To be done
Copy every line from the one containing "Click the Environments globe icon in sidebar" through the end of the records, requests included, adding 36 to each coordinate in the answers. Leave the pictures out.

* Start Extracted information *

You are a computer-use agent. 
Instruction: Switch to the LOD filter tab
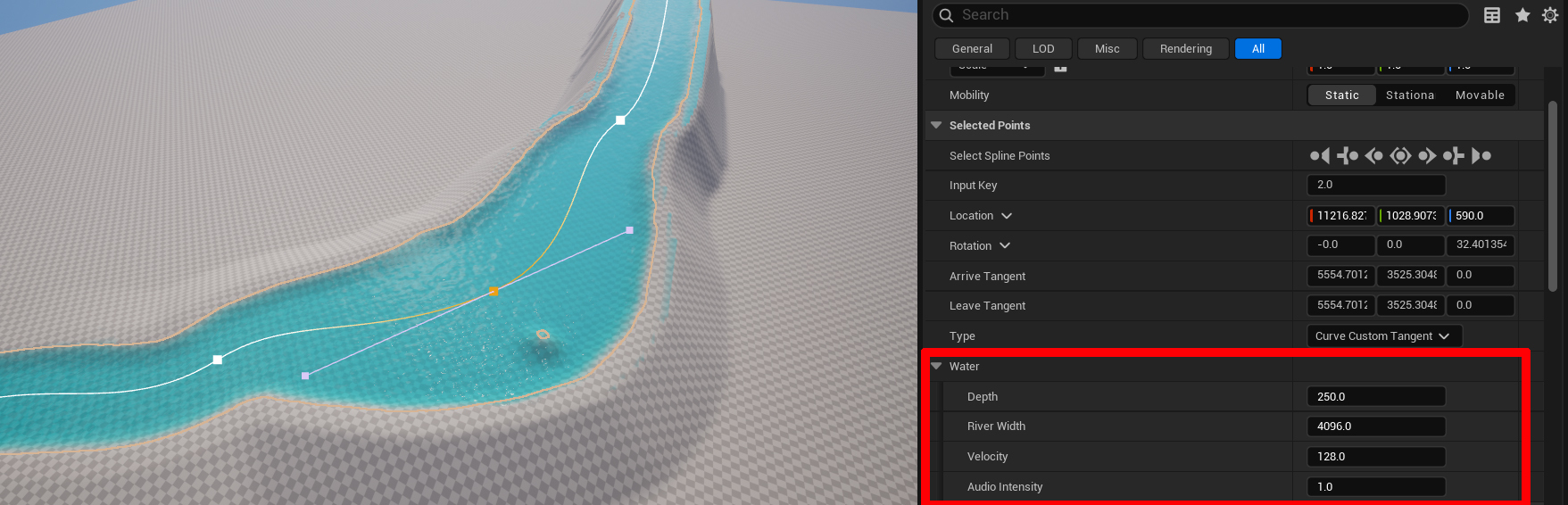click(x=1043, y=49)
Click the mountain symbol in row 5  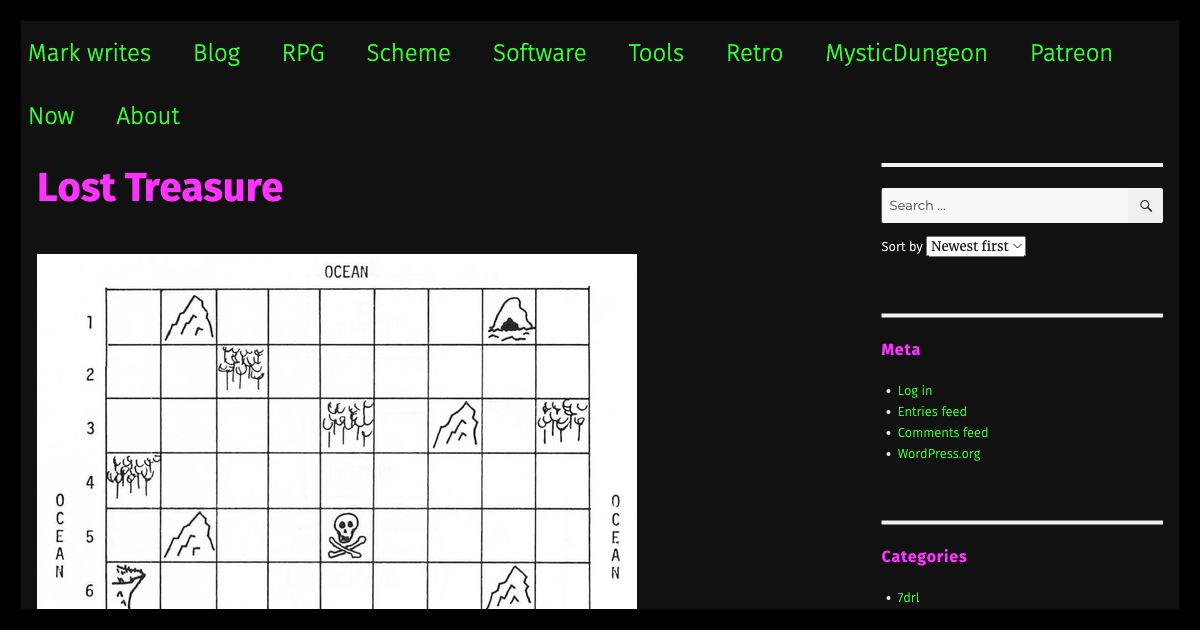(189, 535)
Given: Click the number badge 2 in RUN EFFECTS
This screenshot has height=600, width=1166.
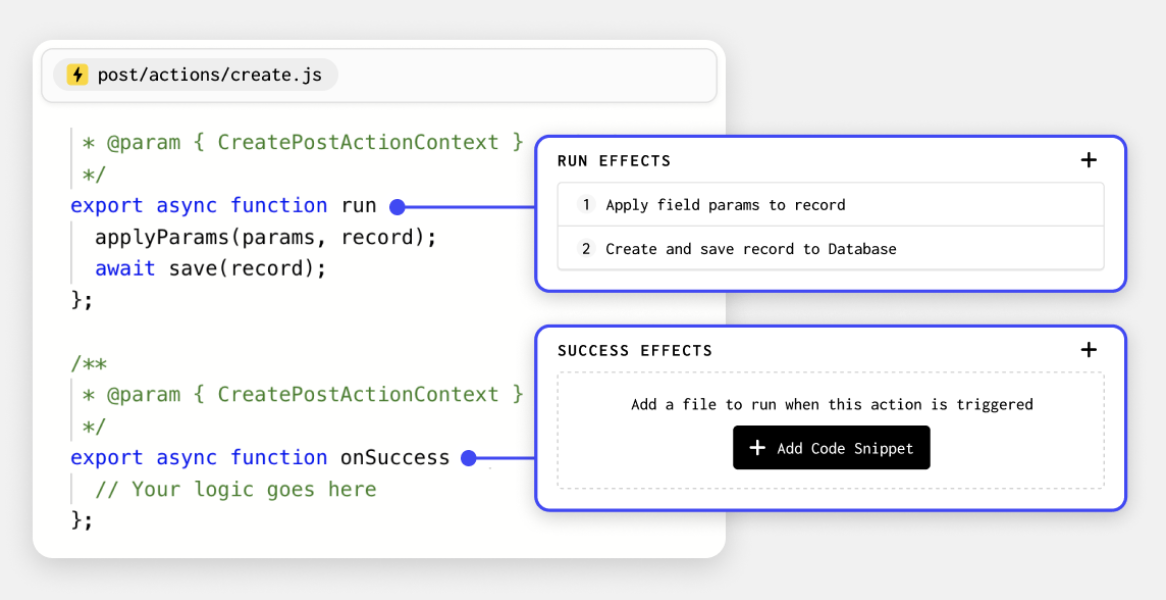Looking at the screenshot, I should coord(585,249).
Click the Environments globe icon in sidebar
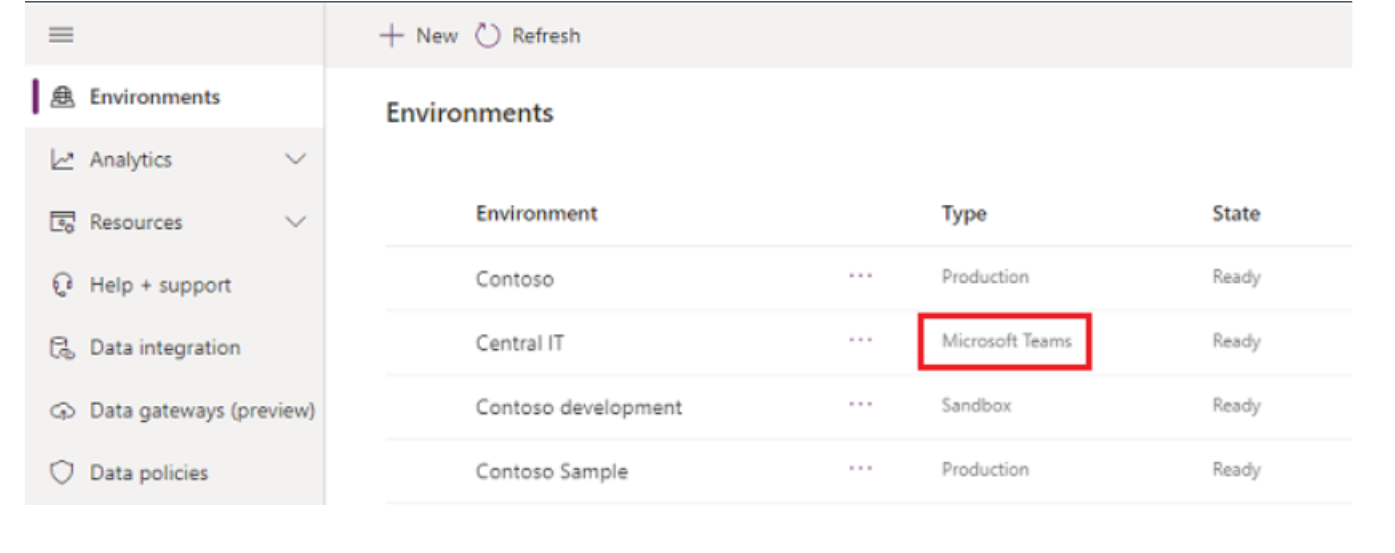 62,97
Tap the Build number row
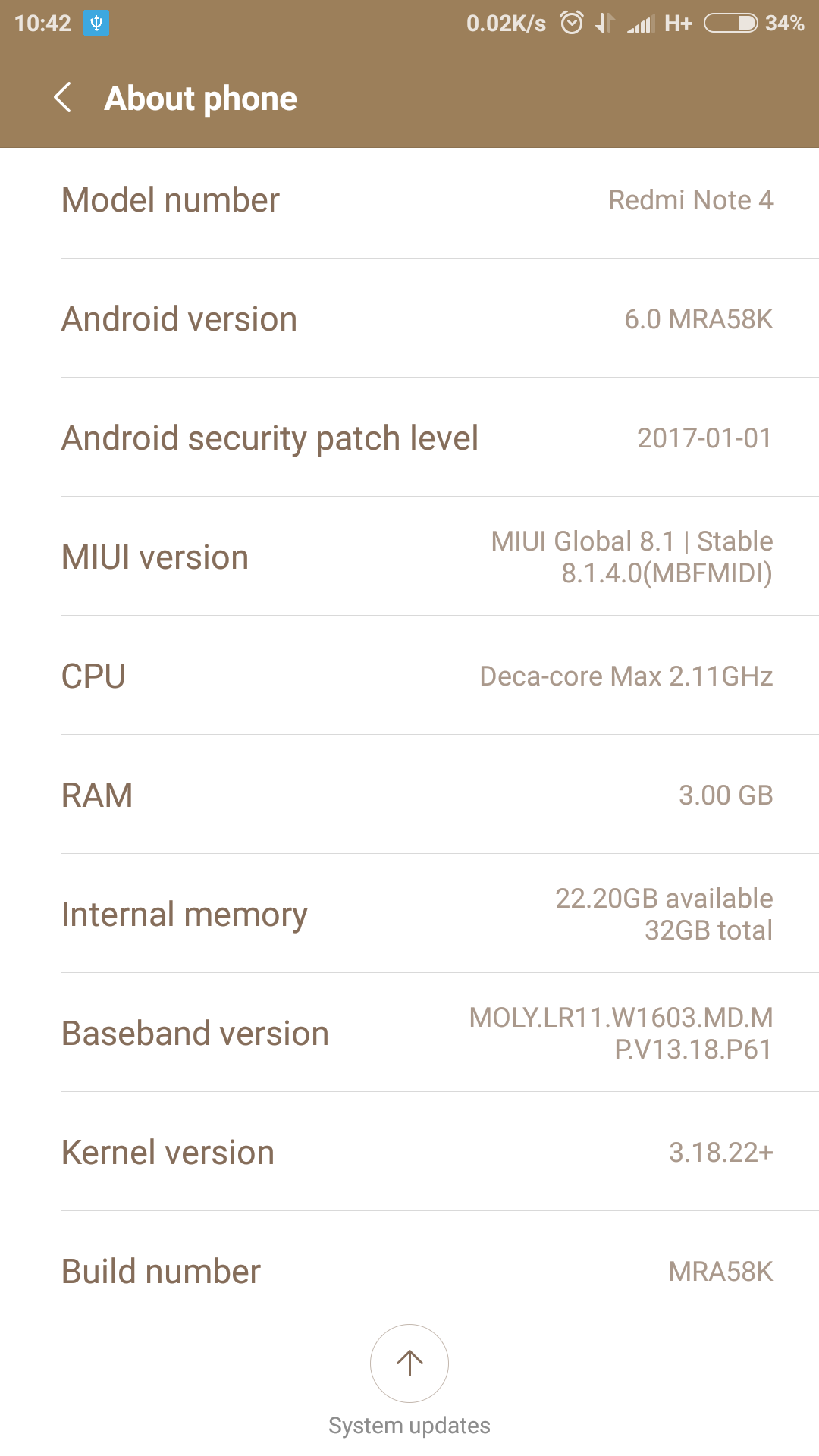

* End Extracted information *

Solved problem
Click the Environments globe icon in sidebar
 98,133
Tap the Build number row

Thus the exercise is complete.